Aunque aquel punto minúsculo y misterioso en medio del mar, cuya fama se alimentaba de historias de harenes, intrigas cortesanas e invasiones extranjeras, iba a transformarse en uno de los lugares sagrados de la cultura rock anglosajona: ahí se disponía a dar sus primeros pasos el líder conocido en el mundo entero como Freddie Mercury, la voz de Queen.

Sus padres, Jer y Bomi Bulsara, eran originarios de la provincia de Mumbai, en aquel tiempo aún Bombay, ambos de cultura parsi, los verdaderos seguidores del zoroastrismo (fe monoteísta surgida en Persia en el siglo VI aC). El hecho de que su primogénito naciera el día de fin de año zoroástrico se consideró señal inequívoca de la bendición divina sobre el niño. Cuando llegó el momento de darle nombre no había mucho dónde escoger. Bomi había nacido y crecido en Bulsar (lugar del que derivaba su apellido) y entre los dogmas de su religión constaba uno relativo al nombre de los hijos, por lo que el abanico de posibilidades quedaba restringido. Entre los posibles, Farrokh fue la opción que eligieron los padres.

Como todos sus hermanos, mayores y menores, Bomi llegó a Zanzíbar desde la India buscando trabajo. Se empleó en los tribunales, como cajero de las dependencias del gobierno británico. Cuando vio por primera vez el lugar que durante muchos años llamaría “casa”, no llevaba alianza de casado. Durante una visita a su patria conoció a Jer y decidió llevarla al altar, para regresar con ella a Zanzíbar y vivir de las rentas que les reportaba su trabajo. En realidad, los Bulsara llevaban una vida agitada y muy activa, basada en un profundo respeto por las tradiciones religiosas propias, pero en absoluto de perfil bajo.

Un estilo de vida que, en varias ocasiones, en el futuro, Mercury definiría como el propio de alta burguesía. Podían permitirse tener servicio y al pequeño Farrokh le seguía una niñera que ayudaba a Jer, que en aquel entonces no era más que una muchachita. El crío llevaba una existencia despreocupada, corriendo por habitaciones que conservaban el rastro de siglos de invasiones y culturas distintas, contemplando el horizonte de la playa, fantaseando sobre mundos lejanos, huyendo de la realidad. La vida de los Bulsara transcurría serenamente, y a los siete años el pequeño Farrokh se tuvo que hacer cargo de la llegada de su hermanita Kashmira e, inevitablemente, compartir el amor de sus padres con ella. Su temperamento esquivo y marcado por una timidez extrema, evidente para familiares y amigos desde sus primeros años, no le ayudó a elaborar la llegada de un nuevo miembro de la familia, aunque el amor que sentía por su hermana fue sincero desde el principio. Su destronamiento como hijo único fue el primero de una larga serie de distanciamientos respecto de sus padres que, hasta ese momento, habían sido su única guía.
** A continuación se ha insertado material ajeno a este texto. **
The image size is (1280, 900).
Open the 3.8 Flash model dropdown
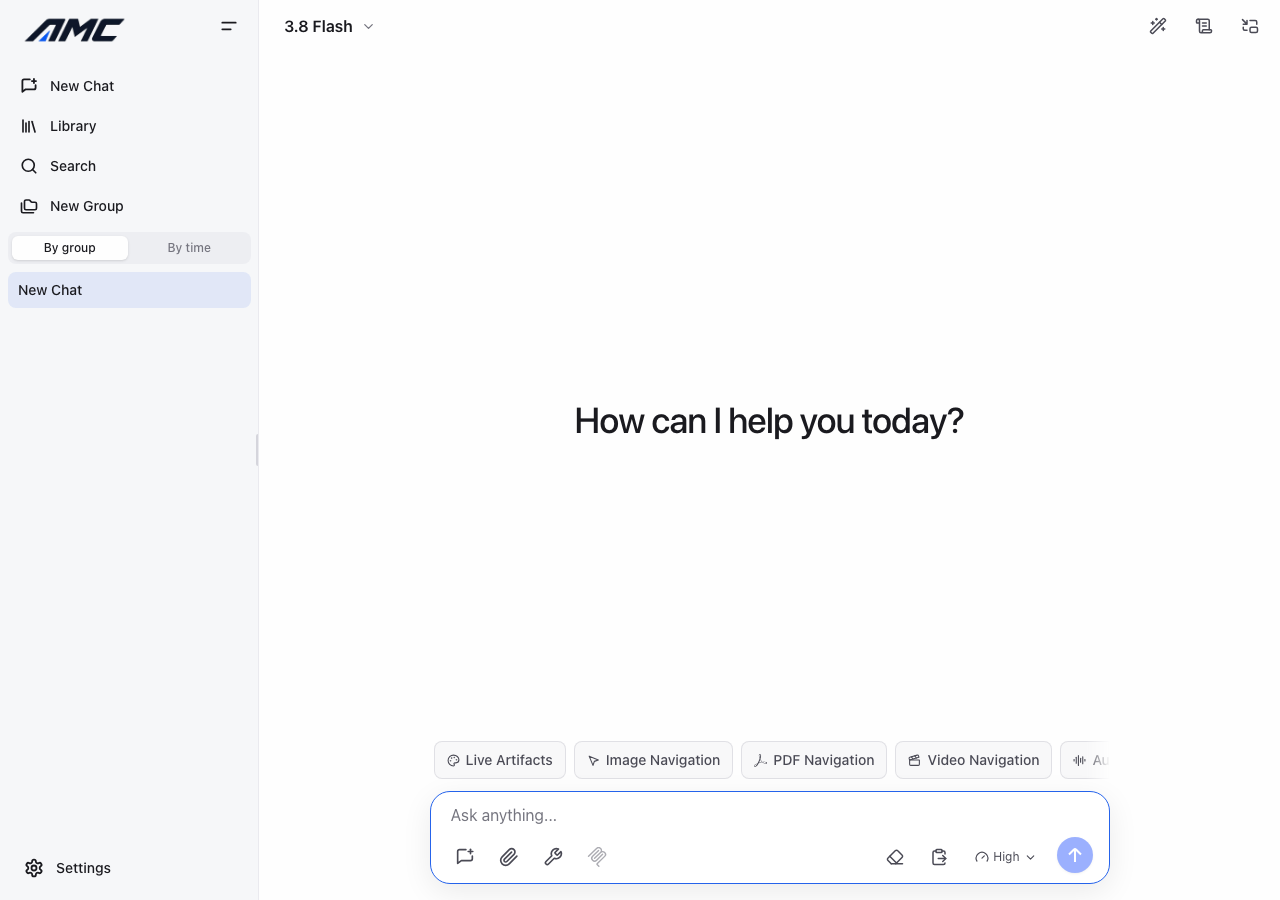pyautogui.click(x=329, y=27)
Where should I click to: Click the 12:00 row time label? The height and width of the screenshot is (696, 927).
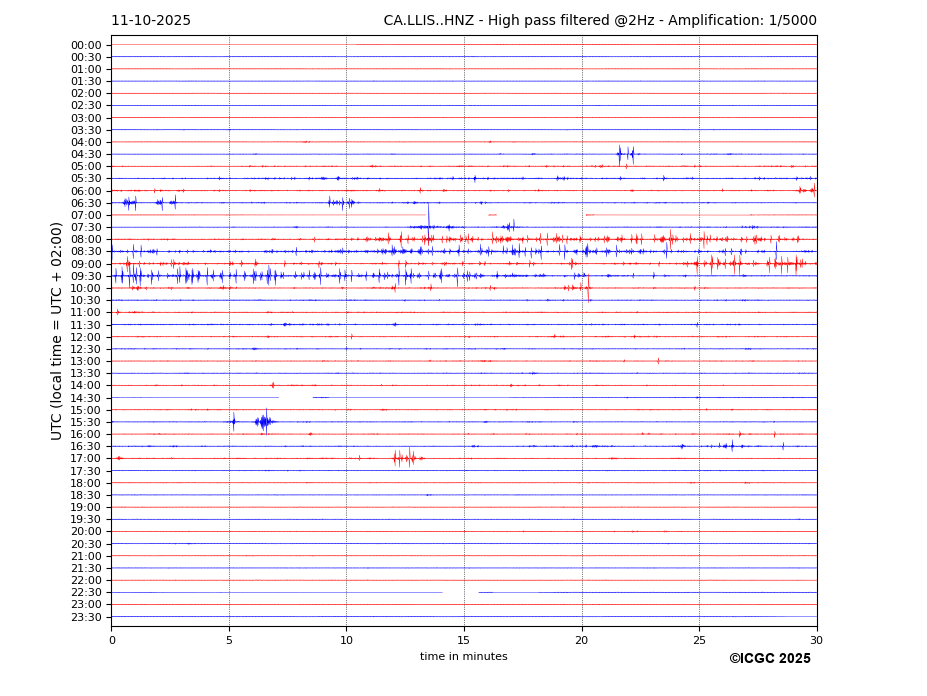[x=86, y=337]
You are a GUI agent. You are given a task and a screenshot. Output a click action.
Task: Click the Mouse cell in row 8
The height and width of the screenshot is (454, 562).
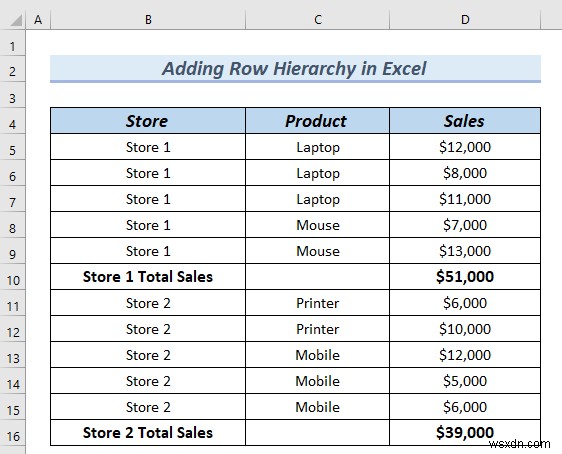pyautogui.click(x=318, y=225)
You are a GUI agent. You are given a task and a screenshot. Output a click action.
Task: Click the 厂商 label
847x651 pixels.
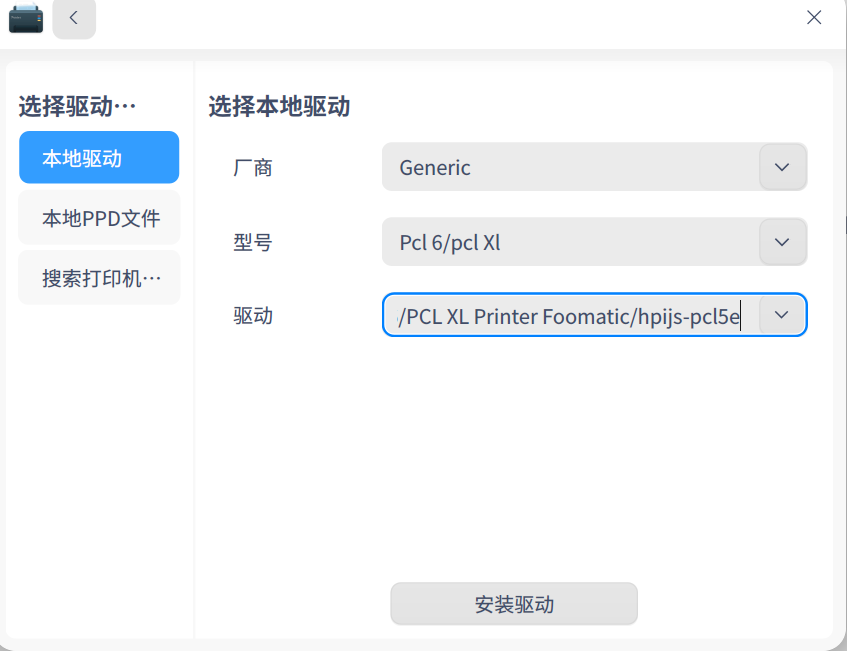(x=253, y=167)
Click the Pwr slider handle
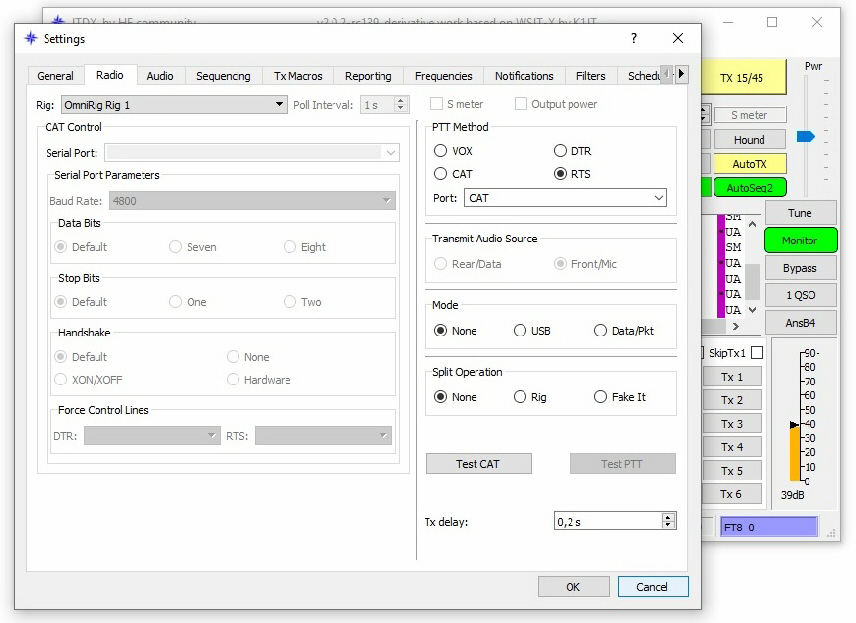 pos(805,136)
Probablemente fue en esta etapa de su vida cuando apareció su rígido sistema de autodefensa, que se consolidó en la edad adulta y le instó a llevar constantemente una máscara que lo protegía de sus propios sentimientos. Esta notable sensibilidad se manifestaba también en otros ámbitos. Con todo, y mientras los padres seguían practicando el zoroastrismo, Farrokh frecuentaba una escuela de monjas anglicanas donde, muy pronto, surgió su inclinación por las artes en toda su exuberancia.

Además de un talento natural para la música, alimentado con las rudimentarias lecciones de piano que le impartía su madre, el niño manifestó precoces dotes de diseñador, así como un interés y curiosidad por el mundo del espectáculo y las artes, que lo proyectaban más allá de los límites que imponía la isla donde había nacido. Además era un lector asiduo de revistas de espectáculos que eran para él como puertas a un mundo que solo podía imaginar, pero por el que sentía una atracción innata e irracional. El increíble deseo de visitar lugares lejanos y el contacto con la mezcla de culturas tan heterogéneas hicieron que el pequeño Farrokh se convirtiera en un diletante musical sin límites ni restricciones: podía pasar sin prejuicio alguno de la música popular india a la tanzana, y luego al rock’n’roll que estaba empezando a revolucionar el mundo occidental (y que llegaba con cuentagotas a Tanzania). “Escuchaba varios tipos de música”, ha contado la madre, Jer, “música india, africana e inglesa: ponía un disco y empezaba a cantar. Tenía gustos musicales muy variados. Cuando íbamos a las fiestas y recepciones, no paraba de cantar y decir lo mucho que le gustaba entretener a los demás y hacerlos sentir bien. Y lo repitió miles de veces, una vez que se hizo famoso”.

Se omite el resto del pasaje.